Отогнав её, Ричард приступил к ритуалу; сам он пил кофе очень и очень редко – с молоком и сахаром, иначе на вкус этот напиток напоминал ему свежезаваренную землю. Иногда – жжёную древесину.
— Получается, единственное, в чём ты хороша – игра на публику и убийства близких друзей? – красную чашку он наполняет до краёв, после чего ставит на стол перед ней.
— Она не была мне близкой, – возражает, перебирая спутанные волосы пальцами.
— Пускай. Просто подругой.
— И подругой тоже.
— И кем тогда? – с привычной насмешкой.
— Никем.
— Я часто видел вас вдвоём. Вы почти всегда были вместе. Странно, нет?
— Ни капли, – буркнула Скарлетт, уязвлённая или даже пристыженная. — Она всего лишь увязалась за мной, вот и всё. Мы не дружили.
— А ты вообще с кем-нибудь когда-нибудь дружила? Ай, можешь не отвечать, я догадывался, – отмахнулся он.
— По-твоему, я какая-то моральная уродка?
Ричард отвечает без обиняков:
— Да.
— Ясно, – а она, кажись, не удивлена ни капли.
— Такая спокойная, – Рик прыснул.
— А что? Как я должна реагировать? Хочешь считать меня монстром – считай, мне-то какое дело? – она делает глоток. — Если я выгляжу в твоих глазах инфернальным чудовищем – окей. Мне плевать. Я не буду пытаться изменить твоё мнение, в этом нет смысла. У всех разное видение мира.
— Я не… – от претенциозности данного заявления ему хочется смеяться.

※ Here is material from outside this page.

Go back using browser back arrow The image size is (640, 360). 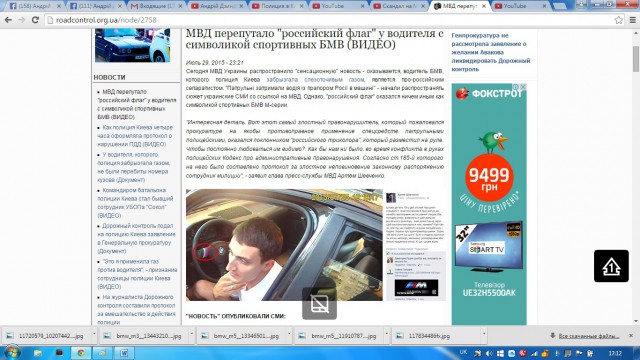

Только истинный смысл фраз доходит до него слишком поздно; примерно тогда, когда он начинает ощущать что-то, смутно напоминающее вину, колющую в горле. — Погоди, – Ричард мрачнеет. — Что ты сейчас сделала?
— Что я сделала? – форсирует голос, снова отпивает.
Баркер, впавший в ступор, пытается понять: и вправду – что она сделала?
— Ты манипулируешь мной.
— Чего? – засмеялась Гилл, поморщившись. — Нет, зачем мне это?
— Это я хотел спросить, зачем тебе это, – Рик складывает руки на груди.
— Ты не мой тупица-папаша, так что нет, – Скарлетт хихикнула и поднесла чашку к губам. — Ты слишком умён для того, чтоб тобой помыкать, успокойся.
— Ты продолжаешь. Хватит.
— Как знаешь, – она равнодушно пожимает плечами. — А кофе вкусный, кстати.
— Ага, из меня получится хорошая жена, – Баркер убирает книгу в мягком переплёте со стола.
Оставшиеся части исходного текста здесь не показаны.